Work has never been so interesting. The old smokestack industries are long gone and the new economy is ushering in a new breed of job with a premium on creativity, nimbleness of mind and independence. Once we were wage slaves alienated from the process of production. Now big corporations are quaking lest we take our germ of an idea elsewhere and leave. With barriers to entry crumbling, easier access to capital for start-ups, and support networks for new businesses in place, savvy employees have never been so empowered. It's the corporations (and their chief executives) that traditionally employed them that are suffering an identity crisis.
Stifled by working for an inhibited multinational? Bored by the stuffy dress code? Tempted to slip into an industry that's a touch more glitzy? Then leave and start a dot.com, cut your teeth as an entrepreneur elsewhere in the economy, or just walk out and become an interim manager. That's the new paradigm.
And yet it isn't that simple, is it? For one thing, many of us still have to work in large companies. And it's not just fecklessness or inertia that holds us back. On the contrary, it is evident that the wave of start-ups is being met by an awesome counterwave of global consolidation. Both the weightless and leaden economies seem bound by the 'get big fast' imperative. Avoid the middle ground at all costs. In the car industry, behemoths like Ford are swallowing up the smaller fry. The same is happening falteringly in banking. And in the new economy, where investors are getting picky - about both B2C and now B2B fledglings - even the likes of Amazon.com can't take survival for granted.

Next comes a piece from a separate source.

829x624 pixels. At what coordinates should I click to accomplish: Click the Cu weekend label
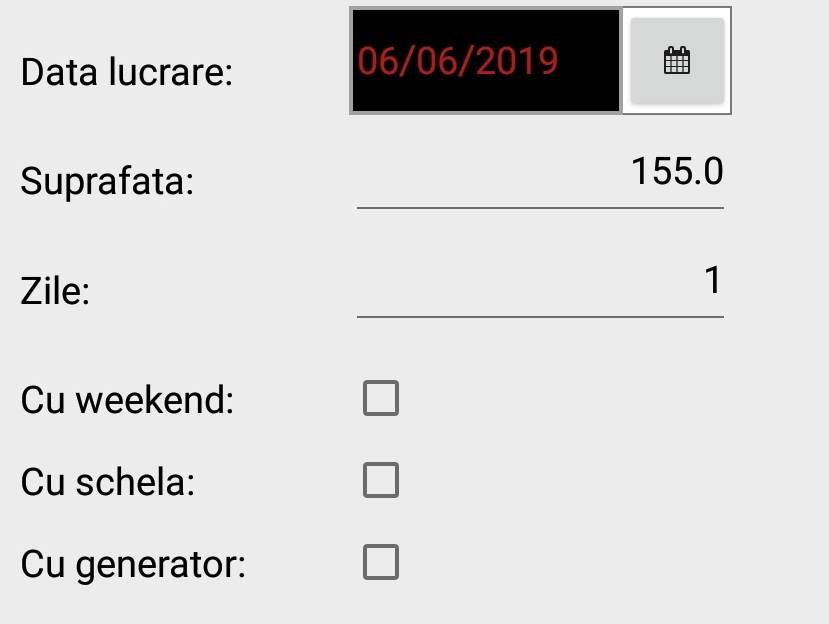pyautogui.click(x=127, y=400)
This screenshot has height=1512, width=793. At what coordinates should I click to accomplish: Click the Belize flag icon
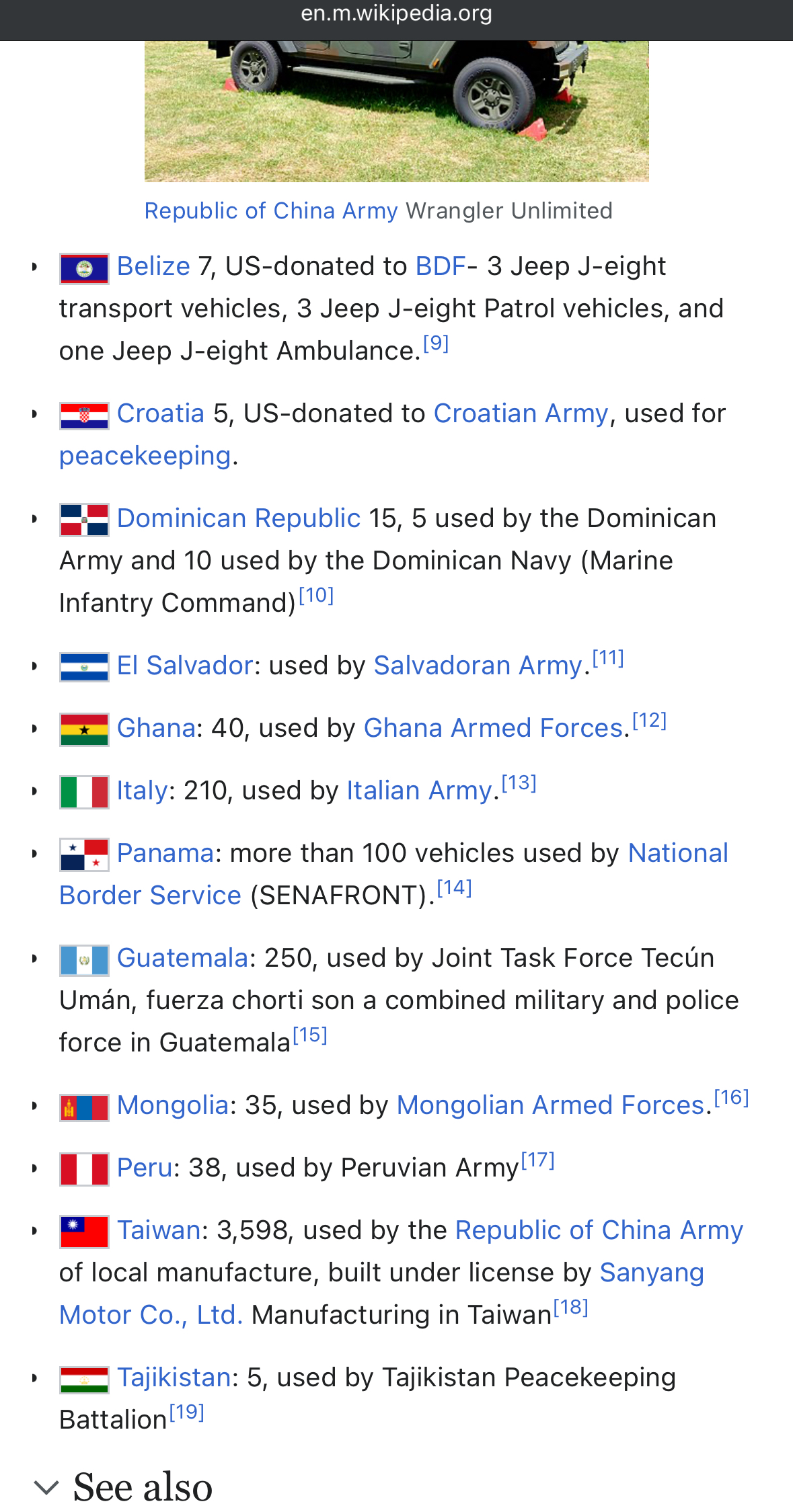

So before succumbing to the temptation to start 'working around', it's worth reflecting for a moment. Employee empowerment is patchy and will remain so. Principally advantaged are the young, the techno-minded, the risk-takers and the creative. Yet what is encouraging is that this is balanced by a growing awareness that today no firm can rely on old loyalties and methods to retain staff and get the job done. In future, industries will have to re-examine the business culture of old (so left-brain and over-analytical) if they are to engage their staff's emotions and imagination. As ideas become the key economic resource, big and uncool corporations are learning to unbend to attract and keep footloose talent. Suits become optional attire and ideas from junior staff are valued.
There will be winners and losers in this brave new economic landscape, both among individuals and corporations. Typically, those that resolve their identity crisis swiftly and move on will succeed. Those that sink into denial will (in e-commerce parlance) be toast.